### Text to read
|---|

In the new Fasolas decision, for example, the product was a Bobcat “skid-steer” loader with a bucket attachment—a “ride-on” machine that can be used for multiple light construction functions. It consists of a motorized base with wheels and hydraulic arms that can be raised and lowered. The machine can be used for different functions when connected to different attachments. It has an open front operator cab and includes rollover protection and fall protection systems as standard features. The cab is open for easy use, convenient entry and exit and to promote operator visibility. The loader can accommodate up to 150 different attachments, which are purchased separately or in kits.
Fasolas was killed while operating the Bobcat. A small tree entered the open cab, crushing him. One of the options available was a so-called “special applications kit” as a standard feature. The kit consists of a top, rear windows and front door made of a half-inch-thick plexiglass called “Lexan” (the door kit) and can be attached to the loader to enclose the cab and thereby restrict airborne material from entering that area.
Decedent's wife sued the loader's manufacturer, Bobcat Co., a distributor, and Taylor, a retail rental center from which Fasolas rented the machine. Plaintiff alleged that the loader was defectively designed because it did not incorporate the optional door kit as standard equipment. Plaintiff also claimed a failure to warn theory. Her expert testified that a loader with bucket attachment destined for the rental market without the “door kit” as standard equipment was defectively designed. The Lexan door could have saved Fasolas' life by deflecting the tree from entering the cab. The expert conceded that a loader without the door kit was not defective for all uses. But he urged that the defect was present when the product was placed in the “rental market” which needed “all of the safety devices available.”
|'Scarangella' Exception
This “rental market” theory became a pivotal legal issue because the trial court held that the so-called “Scarangella exception” to products liability—dealing with safety features that were optionally available but not purchased—was inapplicable when the product was rented by the product user. Thus, the trial judge modified the normal Pattern Jury Instruction and the jury responded with a $1 million verdict against the three defendants: 25% culpability by the manufacturer; 25% by the distributor; and 50% by Taylor, the retail rental center.
The Appellate Division affirmed, holding that the “Scarangella exception” to liability cannot be invoked where the product was sold to a buyer which, in turn, rented the product to the ultimate consumer. The Court of Appeals granted the Bobcat defendants leave to appeal, and in its decision issued May 9, rejected the “rental market distinction” as a limitation on the court's earlier holding in the 1999 Scarangella precedent. At this point, we need to divert from the new Fasolas decision and remind ourselves what Scarangella held.

|---|

### Recorded data
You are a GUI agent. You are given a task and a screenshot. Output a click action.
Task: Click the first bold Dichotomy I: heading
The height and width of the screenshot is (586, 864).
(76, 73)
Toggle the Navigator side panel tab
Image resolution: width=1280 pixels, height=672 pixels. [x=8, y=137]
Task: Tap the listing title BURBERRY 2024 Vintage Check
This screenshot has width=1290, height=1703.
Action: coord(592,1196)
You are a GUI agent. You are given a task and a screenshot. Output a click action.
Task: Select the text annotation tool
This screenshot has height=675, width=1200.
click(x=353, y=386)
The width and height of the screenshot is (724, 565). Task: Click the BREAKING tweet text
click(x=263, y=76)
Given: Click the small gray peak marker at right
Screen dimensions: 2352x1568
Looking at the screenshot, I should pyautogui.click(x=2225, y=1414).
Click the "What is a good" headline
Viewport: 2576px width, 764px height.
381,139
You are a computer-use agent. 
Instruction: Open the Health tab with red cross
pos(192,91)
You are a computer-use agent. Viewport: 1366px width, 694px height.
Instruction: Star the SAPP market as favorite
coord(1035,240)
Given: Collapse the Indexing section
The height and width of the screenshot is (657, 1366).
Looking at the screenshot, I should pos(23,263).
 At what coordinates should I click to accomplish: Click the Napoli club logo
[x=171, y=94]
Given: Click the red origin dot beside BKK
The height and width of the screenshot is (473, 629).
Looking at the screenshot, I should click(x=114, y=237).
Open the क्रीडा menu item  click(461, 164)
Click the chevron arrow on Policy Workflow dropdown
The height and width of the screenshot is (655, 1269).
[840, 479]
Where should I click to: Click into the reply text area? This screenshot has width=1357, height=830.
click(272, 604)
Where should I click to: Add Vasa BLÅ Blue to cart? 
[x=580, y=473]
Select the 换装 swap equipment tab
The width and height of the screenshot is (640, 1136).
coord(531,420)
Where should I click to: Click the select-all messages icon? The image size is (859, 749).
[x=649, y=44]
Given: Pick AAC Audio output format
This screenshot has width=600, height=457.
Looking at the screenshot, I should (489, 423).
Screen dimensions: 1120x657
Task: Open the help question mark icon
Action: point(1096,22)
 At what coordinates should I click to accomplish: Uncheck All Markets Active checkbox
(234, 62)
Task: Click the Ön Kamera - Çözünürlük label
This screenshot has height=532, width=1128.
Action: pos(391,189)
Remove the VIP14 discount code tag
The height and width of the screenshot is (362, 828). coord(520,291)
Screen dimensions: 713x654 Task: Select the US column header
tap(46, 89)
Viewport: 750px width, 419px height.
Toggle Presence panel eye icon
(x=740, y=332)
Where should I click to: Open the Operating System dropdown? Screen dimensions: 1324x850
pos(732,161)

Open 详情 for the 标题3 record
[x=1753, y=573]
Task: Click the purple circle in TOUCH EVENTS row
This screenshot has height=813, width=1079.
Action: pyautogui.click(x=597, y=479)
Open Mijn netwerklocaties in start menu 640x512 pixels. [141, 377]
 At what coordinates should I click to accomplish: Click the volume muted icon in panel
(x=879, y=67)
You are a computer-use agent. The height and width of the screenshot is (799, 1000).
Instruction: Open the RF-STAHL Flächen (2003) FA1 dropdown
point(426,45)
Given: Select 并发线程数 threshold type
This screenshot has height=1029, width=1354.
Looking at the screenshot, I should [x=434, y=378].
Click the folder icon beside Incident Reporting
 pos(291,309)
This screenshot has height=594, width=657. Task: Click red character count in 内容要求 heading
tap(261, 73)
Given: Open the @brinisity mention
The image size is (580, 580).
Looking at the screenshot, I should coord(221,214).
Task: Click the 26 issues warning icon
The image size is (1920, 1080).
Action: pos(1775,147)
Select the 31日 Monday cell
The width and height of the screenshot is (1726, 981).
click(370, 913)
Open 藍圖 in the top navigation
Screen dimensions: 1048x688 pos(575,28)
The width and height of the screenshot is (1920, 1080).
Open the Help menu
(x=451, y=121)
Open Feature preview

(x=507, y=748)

|---|

### Directives
1. Please copy out the passage of the Fasolas case text that opens with the words containing "In the new Fasolas" and closes with "or in kits.".
2. For each statement, say whether the Fasolas case text supports it, answering yes or no and quoting the words that decide it. (a) The jury placed half of the culpability on the retail rental center. (b) The plaintiff's expert maintained that a loader without the door kit was defective for every use. (c) The loader can take up to 150 different attachments.

### Answers provided
1.
In the new Fasolas decision, for example, the product was a Bobcat “skid-steer” loader with a bucket attachment—a “ride-on” machine that can be used for multiple light construction functions. It consists of a motorized base with wheels and hydraulic arms that can be raised and lowered. The machine can be used for different functions when connected to different attachments. It has an open front operator cab and includes rollover protection and fall protection systems as standard features. The cab is open for easy use, convenient entry and exit and to promote operator visibility. The loader can accommodate up to 150 different attachments, which are purchased separately or in kits.

2.
(a) Yes: "50% by Taylor, the retail rental center."
(b) No: "The expert conceded that a loader without the door kit was not defective for all uses."
(c) Yes: "The loader can accommodate up to 150 different attachments"